65,536 shards (1 map = 1 shard) = very fine-grained locking
2^16 = power of 2 → fast bit-mask spread function
High parallelism: 65K concurrent operations possible
Memory overhead: ~65K mutex structs (~1-2 MB)

Sounds reasonable. So why do we need this data structure and how does lock sharding help us?

The Problem: Lock Contention

Without Lock Striping (Naive Approach)

// BAD: Single lock for entire data structure
type NaiveDict struct {
    data  map[string]interface{}
    mutex sync.RWMutex  // ONE LOCK FOR EVERYTHING
}

func (d *NaiveDict) Get(key string) interface{} {
    d.mutex.RLock()         // ← Bottleneck!
    defer d.mutex.RUnlock()
    return d.data[key]
}

Problem:

Thread 1: Get("user:1")  ─┐
Thread 2: Get("user:2")  ─┼─► ALL wait for the SAME lock
Thread 3: Get("user:3")  ─┤
Thread 4: Get("user:4")  ─┘

Even though they're accessing DIFFERENT keys!

Result: Serial execution, little real concurrency.

The Solution: Lock Striping

Core Idea

Instead of one lock for the entire structure, use many locks, each protecting a subset (stripe/shard) of the data.

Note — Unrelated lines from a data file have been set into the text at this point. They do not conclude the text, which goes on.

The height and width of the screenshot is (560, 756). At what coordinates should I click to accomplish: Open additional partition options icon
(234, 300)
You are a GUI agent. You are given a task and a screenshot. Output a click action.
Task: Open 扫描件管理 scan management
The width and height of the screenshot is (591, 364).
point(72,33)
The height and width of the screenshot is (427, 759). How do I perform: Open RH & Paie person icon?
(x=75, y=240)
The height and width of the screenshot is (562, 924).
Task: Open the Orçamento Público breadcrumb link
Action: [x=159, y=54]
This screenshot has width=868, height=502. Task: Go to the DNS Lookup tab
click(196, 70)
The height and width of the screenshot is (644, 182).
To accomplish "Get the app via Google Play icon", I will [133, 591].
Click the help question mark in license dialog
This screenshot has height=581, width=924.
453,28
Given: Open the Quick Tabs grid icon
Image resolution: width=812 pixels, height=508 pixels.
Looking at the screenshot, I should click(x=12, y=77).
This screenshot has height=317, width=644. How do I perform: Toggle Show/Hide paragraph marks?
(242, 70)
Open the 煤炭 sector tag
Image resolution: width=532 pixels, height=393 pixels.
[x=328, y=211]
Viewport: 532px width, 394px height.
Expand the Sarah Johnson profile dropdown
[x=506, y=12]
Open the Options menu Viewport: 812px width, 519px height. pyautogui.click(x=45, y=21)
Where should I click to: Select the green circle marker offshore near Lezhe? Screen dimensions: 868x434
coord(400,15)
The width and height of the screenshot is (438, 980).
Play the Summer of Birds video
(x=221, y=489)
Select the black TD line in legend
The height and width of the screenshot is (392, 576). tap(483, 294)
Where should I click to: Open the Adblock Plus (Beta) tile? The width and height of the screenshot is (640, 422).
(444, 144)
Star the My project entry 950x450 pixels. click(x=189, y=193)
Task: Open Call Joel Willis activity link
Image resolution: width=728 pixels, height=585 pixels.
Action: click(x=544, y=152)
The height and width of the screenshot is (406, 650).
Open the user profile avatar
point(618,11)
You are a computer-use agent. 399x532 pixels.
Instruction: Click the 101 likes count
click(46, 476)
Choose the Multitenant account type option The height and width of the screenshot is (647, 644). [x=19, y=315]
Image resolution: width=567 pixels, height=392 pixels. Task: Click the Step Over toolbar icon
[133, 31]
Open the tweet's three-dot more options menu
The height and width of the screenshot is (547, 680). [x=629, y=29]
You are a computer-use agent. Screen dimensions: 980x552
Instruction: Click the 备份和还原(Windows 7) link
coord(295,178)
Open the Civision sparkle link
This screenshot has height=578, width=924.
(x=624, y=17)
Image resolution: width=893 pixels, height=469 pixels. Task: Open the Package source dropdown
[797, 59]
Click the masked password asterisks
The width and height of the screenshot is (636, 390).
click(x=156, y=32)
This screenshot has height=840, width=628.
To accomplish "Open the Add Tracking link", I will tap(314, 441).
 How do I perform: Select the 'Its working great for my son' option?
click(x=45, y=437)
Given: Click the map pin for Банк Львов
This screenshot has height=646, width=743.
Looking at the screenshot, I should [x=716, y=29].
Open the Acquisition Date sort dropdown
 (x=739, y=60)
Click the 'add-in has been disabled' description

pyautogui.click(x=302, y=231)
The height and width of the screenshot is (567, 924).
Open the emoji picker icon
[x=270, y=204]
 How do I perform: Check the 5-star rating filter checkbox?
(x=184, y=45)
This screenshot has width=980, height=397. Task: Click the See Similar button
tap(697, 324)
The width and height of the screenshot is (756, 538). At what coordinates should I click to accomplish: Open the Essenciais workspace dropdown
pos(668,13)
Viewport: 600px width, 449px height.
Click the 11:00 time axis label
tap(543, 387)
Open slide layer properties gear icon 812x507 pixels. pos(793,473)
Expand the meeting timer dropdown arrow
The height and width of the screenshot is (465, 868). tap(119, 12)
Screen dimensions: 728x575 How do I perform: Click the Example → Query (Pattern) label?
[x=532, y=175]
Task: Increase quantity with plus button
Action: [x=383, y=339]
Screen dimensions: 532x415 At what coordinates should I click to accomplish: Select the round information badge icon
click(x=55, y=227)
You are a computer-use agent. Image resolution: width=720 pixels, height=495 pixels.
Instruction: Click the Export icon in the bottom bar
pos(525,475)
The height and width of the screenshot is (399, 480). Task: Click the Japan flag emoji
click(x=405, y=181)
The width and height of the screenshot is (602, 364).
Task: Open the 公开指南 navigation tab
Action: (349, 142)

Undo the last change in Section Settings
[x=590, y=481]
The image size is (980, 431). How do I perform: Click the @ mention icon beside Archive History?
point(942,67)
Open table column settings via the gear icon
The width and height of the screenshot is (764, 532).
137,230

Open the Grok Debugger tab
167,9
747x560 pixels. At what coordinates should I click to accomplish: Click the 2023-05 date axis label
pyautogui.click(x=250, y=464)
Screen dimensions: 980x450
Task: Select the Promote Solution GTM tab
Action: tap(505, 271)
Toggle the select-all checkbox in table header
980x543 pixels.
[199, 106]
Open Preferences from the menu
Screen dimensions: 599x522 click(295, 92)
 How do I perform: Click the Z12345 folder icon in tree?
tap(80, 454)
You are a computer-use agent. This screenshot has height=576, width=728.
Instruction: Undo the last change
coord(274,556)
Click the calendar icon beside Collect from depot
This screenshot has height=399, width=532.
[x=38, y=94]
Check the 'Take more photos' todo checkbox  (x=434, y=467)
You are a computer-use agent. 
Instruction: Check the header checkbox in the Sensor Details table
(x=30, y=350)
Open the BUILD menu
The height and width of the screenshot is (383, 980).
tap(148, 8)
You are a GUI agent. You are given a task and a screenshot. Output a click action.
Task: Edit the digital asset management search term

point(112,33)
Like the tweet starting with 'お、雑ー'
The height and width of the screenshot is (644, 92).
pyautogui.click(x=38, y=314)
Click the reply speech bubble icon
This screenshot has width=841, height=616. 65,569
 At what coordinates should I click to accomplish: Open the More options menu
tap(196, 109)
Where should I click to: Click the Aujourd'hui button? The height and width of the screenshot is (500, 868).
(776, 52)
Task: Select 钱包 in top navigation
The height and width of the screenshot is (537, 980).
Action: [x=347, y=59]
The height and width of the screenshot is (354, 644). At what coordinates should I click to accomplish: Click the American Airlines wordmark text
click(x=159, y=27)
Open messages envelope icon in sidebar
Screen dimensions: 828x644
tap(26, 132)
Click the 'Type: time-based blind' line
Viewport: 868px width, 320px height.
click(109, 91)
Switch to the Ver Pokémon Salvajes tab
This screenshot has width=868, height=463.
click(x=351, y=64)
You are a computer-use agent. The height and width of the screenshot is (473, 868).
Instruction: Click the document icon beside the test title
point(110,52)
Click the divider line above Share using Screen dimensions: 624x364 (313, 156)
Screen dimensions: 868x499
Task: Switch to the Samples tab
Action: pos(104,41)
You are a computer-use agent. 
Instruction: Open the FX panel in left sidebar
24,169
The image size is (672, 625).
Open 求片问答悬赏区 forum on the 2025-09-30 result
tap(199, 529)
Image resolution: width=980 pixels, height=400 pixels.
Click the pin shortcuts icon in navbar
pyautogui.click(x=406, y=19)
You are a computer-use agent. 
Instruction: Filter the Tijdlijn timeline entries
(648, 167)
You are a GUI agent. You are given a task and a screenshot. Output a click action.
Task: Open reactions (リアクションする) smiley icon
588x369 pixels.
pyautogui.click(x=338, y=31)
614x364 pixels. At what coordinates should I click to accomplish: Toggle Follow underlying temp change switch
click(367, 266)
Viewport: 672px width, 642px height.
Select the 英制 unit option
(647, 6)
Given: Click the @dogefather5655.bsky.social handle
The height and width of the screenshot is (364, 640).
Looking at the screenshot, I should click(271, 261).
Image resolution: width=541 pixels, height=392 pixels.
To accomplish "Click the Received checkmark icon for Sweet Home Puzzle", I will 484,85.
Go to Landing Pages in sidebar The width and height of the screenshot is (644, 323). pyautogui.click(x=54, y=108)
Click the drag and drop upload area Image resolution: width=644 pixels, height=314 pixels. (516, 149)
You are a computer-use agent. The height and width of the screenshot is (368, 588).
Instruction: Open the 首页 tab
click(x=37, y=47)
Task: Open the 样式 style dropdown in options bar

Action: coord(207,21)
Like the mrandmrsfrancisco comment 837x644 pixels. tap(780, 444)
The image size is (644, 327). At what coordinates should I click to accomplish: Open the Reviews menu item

// ConcurrentDict is thread safe map using sharding lock
type ConcurrentDict struct {
    table      []*shard    // Array of shards (stripes)
    count      int32
    shardCount int
}

type shard struct {
    m     map[string]interface{}  // Each stripe has its own data
    mutex sync.RWMutex            // Each stripe has its own lock
}

Visual Explanation

Without striping:

┌─────────────────────────────────────────┐
│           ONE BIG MAP                   │
│  {"user:1": ..., "user:2": ..., ...}   │
│                                         │
│         Protected by ONE LOCK 🔒        │
└─────────────────────────────────────────┘
       ↑
   Bottleneck: Everyone waits here!

With striping:

┌───────────────────┐ ┌───────────────────┐ ┌───────────────────┐
│   Shard 0         │ │   Shard 1         │ │   Shard 2         │
│ map: {...}        │ │ map: {...}        │ │ map: {...}        │
│ lock: 🔒          │ │ lock: 🔒          │ │ lock: 🔒          │
└───────────────────┘ └───────────────────┘ └───────────────────┘
       ↑                      ↑                      ↑
   Independent locks - less contention between shards!

How It Works in Code

Step 1: Hash Key to Stripe

const prime32 = uint32(16777619)

func fnv32(key string) uint32 {
    hash := uint32(2166136261)
    for i := 0; i < len(key); i++ {
        hash *= prime32
        hash ^= uint32(key[i])
    }
    return hash
}

func (dict *ConcurrentDict) spread(key string) uint32 {
    if len(dict.table) == 1 {
        return 0
    }
    hashCode := fnv32(key)
    tableSize := uint32(len(dict.table))
    return (tableSize - 1) & hashCode  // Map to stripe index
}

Example:

"user:123" → hash → 42173 → stripe[42173]
"user:456" → hash → 8956  → stripe[8956]
"user:789" → hash → 15234 → stripe[15234]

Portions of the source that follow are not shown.